Part 19 (1/2)

_A_.--It may be so, but I cannot oblige people to inform me.

_B_.--But you would entreat it as a favour, and so I come to you.

_A_.--But you may go to any body else.

_B_.--But you are a man of integrity; I can depend upon what you say; I know you will not deceive me; and, therefore, I beg of you to satisfy me.

_A_.--But I desire you to excuse me, for it is what I never do--I cannot do it.

_B_.--But, sir, I am in a great strait; I am just selling him a great parcel of goods, and I am willing to sell them too, and yet I am willing to be safe, as you would yourself, if you were in my case.
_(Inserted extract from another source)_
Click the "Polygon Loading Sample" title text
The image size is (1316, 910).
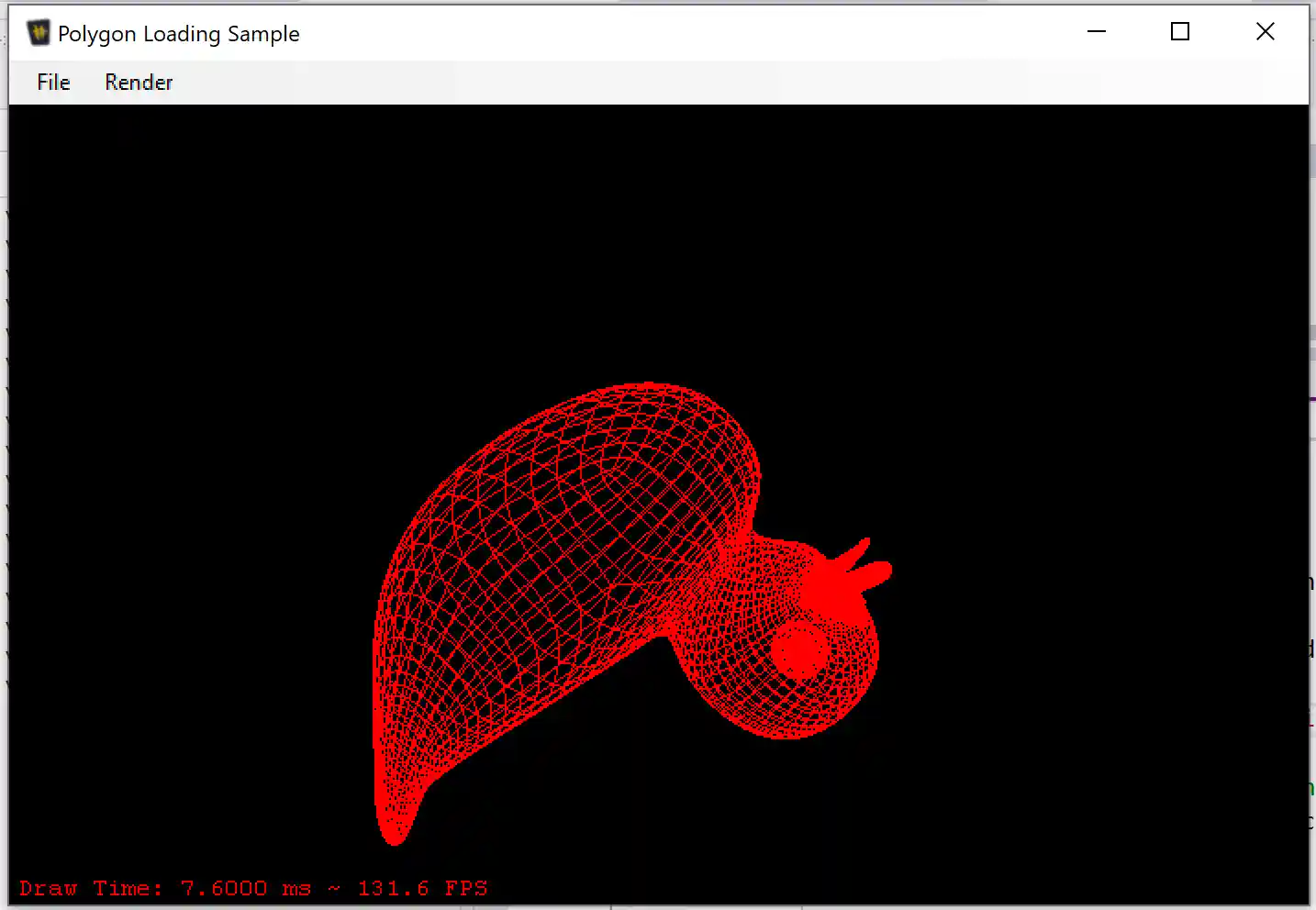tap(179, 34)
_A_.--I tell you, sir, I have always resolved to forbear meddling with the characters of my neighbours--it is an ill office. Besides, I mind my own business; I do not enter into the inquiries after other people's affairs.
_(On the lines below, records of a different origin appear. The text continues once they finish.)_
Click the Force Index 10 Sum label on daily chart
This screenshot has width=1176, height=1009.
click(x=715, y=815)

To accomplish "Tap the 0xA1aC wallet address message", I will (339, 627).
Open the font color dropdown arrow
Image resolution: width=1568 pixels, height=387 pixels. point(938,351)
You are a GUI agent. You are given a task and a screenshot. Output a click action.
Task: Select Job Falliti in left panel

_B_.--Well, sir, I understand you, then; I know what I have to do.

_A_.--What do you mean by that?

_B_.--Nothing, sir, but what I suppose you would have me understand by it.

_A_.--I would have you understand what I say--namely, that I will meddle with n.o.body's business but my own.

_B_.--And I say I understand you; I know you are a good man, and a man of charity, and loth to do your neighbours any prejudice, and that you will speak the best of every man as near as you can.

_A_.--I tell you, I speak neither the best nor the worst--I speak nothing.

_B_.--Well, sir, that is to say, that as charity directs you to speak well of every man, so, when you cannot speak well, you refrain, and will say nothing; and you do very well, to be sure; you are a very kind neighbour.

_A_.--But that is a base construction of my words; for I tell you, I do the like by every body.

_B_.--Yes, sir, I believe you do, and I think you are in the right of it--am fully satisfied.

_A_.--You act more unjustly by me than by my neighbour; for you take my silence, or declining to give a character, to be giving an ill character.

_B_.--No, sir, not for an ill character.

_A_.--But I find you take it for a ground of suspicion.

_B_.--I take it, indeed, for a due caution to me, sir; but the man may be a good man for all that, only--

_A_.--Only what? I understand you--only you won't trust him with your goods.

_B_.--But another man may, sir, for all that, so that you have been kind to your neighbours and to me too, sir--and you are very just. I wish all men would act so one by another; I should feel the benefit of it myself among others, for I have suffered deeply by ill tongues, I am sure.

_A_.--Well, however unjust you are to me, and to my neighbour too, I will not undeceive you at present; I think you do not deserve it.

He used a great many more words with him to convince him that he did not mean any discredit to his neighbour tradesman; but it was all one; he would have it be, that his declining to give his said neighbour a good character was giving him an ill character, which the other told him was a wrong inference. However, he found that the man stood by his own notion of it, and declined trusting the tradesman with the goods, though he was satisfied he (the tradesman) was a sufficient man.

Upon this, he was a little uneasy, imagining that he had been the cause of it, as indeed he had, next to the positive humour of the inquirer, though it was not really his fault; neither was the construction the other made of it just to his intention, for he aimed at freeing himself from all inquiries of that nature, but found there was no prevailing with him to understand it any other way than he did; so, to requite the man a little in his own way, he contrived the following method: he met with him two or three days after, and asked him if he had sold his goods to the person his neighbour?